Para el posmodernismo la idea de “pueblo” es problemática. Al fin y al
cabo, éste es un concepto demasiado cargado de historia, demasiado
asociado a la idea de nación, demasiado “excluyente”. Por eso, en la
práctica política los discípulos de Laclau tienden a sustituirlo por términos
como “la gente”, “los de abajo” o “los ciudadanos”. Con lo que el
populismo de izquierda desemboca paradójicamente en un populismo sin
pueblo.
Sea como fuere, según Laclau hay que “construir pueblo”. Lo que significa
que el pueblo o bien no existía, o bien sí existía, pero no nos sirve y hay
que reemplazarlo. En estas líneas mantendremos que, con toda su
retórica tremebunda, el populismo de izquierdas es muy funcional para
las dinámicas (neo) liberales. ¿Qué puede haber de más instrumental para
el orden establecido que disolver, desagregar, reemplazar al “pueblo”?

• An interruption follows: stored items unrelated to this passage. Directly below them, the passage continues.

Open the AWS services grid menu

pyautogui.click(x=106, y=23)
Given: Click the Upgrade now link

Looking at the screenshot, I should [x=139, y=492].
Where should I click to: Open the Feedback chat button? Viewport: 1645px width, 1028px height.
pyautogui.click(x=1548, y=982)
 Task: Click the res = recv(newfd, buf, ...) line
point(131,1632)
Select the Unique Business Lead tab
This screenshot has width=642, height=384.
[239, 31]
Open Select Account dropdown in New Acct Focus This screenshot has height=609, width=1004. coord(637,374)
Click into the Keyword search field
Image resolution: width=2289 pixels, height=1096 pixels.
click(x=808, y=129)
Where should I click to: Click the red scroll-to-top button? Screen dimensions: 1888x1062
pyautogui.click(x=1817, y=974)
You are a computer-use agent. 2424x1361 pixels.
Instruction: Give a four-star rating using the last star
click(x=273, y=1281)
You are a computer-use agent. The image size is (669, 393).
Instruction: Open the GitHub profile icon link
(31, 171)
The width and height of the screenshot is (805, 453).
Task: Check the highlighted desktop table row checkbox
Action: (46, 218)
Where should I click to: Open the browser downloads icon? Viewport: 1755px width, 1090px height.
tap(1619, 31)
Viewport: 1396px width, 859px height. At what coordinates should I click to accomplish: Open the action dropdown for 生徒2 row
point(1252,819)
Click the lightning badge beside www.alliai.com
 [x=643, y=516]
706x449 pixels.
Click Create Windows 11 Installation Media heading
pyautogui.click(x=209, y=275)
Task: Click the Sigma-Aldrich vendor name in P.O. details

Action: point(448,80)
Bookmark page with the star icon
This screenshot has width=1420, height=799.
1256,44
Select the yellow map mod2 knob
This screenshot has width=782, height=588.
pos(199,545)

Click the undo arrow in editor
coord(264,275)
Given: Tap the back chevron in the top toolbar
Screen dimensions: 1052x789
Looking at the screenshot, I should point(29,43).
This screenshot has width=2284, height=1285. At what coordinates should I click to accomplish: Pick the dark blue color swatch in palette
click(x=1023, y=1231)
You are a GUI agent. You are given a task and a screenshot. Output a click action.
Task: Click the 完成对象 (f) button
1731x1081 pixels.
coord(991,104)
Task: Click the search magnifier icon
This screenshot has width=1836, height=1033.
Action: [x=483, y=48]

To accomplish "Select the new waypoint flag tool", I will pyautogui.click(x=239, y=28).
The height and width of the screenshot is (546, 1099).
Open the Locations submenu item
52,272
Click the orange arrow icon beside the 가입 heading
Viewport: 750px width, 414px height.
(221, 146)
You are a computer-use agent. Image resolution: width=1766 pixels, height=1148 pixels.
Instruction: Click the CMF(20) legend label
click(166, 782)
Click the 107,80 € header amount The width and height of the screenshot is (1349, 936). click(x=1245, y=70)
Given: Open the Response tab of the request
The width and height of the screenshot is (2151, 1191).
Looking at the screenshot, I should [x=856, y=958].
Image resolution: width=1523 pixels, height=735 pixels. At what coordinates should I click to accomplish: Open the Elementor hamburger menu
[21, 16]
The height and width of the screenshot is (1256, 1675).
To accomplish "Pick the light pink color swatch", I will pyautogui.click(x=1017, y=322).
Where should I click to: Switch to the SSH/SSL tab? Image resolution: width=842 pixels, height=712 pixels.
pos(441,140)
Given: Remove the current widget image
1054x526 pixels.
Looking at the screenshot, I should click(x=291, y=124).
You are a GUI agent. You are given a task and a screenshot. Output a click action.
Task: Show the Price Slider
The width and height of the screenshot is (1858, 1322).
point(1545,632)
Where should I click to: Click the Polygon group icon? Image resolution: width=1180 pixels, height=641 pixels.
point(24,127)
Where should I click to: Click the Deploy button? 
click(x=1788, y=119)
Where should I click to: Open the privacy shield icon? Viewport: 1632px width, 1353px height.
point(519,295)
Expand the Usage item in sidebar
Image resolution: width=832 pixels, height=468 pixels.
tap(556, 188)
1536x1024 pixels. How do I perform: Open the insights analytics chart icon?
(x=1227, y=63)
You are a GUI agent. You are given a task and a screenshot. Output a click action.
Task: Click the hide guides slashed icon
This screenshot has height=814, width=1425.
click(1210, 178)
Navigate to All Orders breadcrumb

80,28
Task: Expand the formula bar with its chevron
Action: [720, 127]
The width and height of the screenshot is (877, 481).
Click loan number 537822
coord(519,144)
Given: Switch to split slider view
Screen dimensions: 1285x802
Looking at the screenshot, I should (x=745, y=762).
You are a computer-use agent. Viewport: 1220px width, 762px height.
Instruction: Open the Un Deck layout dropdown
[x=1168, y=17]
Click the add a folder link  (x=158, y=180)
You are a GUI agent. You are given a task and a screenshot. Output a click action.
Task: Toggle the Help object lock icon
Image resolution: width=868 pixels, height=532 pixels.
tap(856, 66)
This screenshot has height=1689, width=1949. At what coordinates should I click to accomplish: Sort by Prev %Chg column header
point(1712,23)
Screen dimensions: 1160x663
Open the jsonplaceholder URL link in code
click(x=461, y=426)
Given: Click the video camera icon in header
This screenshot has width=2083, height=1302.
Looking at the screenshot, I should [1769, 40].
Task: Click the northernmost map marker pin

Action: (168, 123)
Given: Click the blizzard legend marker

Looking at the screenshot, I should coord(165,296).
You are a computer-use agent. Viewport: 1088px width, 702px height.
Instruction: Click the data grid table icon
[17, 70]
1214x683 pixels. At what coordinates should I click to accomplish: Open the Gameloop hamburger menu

Quede claro que en estas líneas nosotros asumimos una idea de “pueblo”
muy diferente a la del posmodernismo. Nosotros sí pensamos que las
realidades tienen una existencia más allá del lenguaje. Nuestra idea del
“pueblo” se inscribe por lo tanto en las definiciones clásicas, en aquellas
que ponen de relieve los fundamentos históricos y culturales de su
constitución, en aquellas que destacan – según la expresión del politólogo
Karl W. Deutsch – su dimensión de “comunidad de significados
compartidos”.[2]Claro que para el posmodernismo ese pueblo no existe
ni pudo existir nunca, pensar lo contrario sería incurrir en leso
“esencialismo”. Lo veremos.

[1] En el momento de escribir estas líneas –primavera de 2019– parece


que ese panorama en España ha comenzado a cambiar.
[2] Karl W. Deutsch en El nacionalismo y sus alternativas (Paidós 1971).
Citado en: Joaquín Blanco Ande, El Estado, la nación, el pueblo y la
patria. Editorial San Martín 1985, p. 234.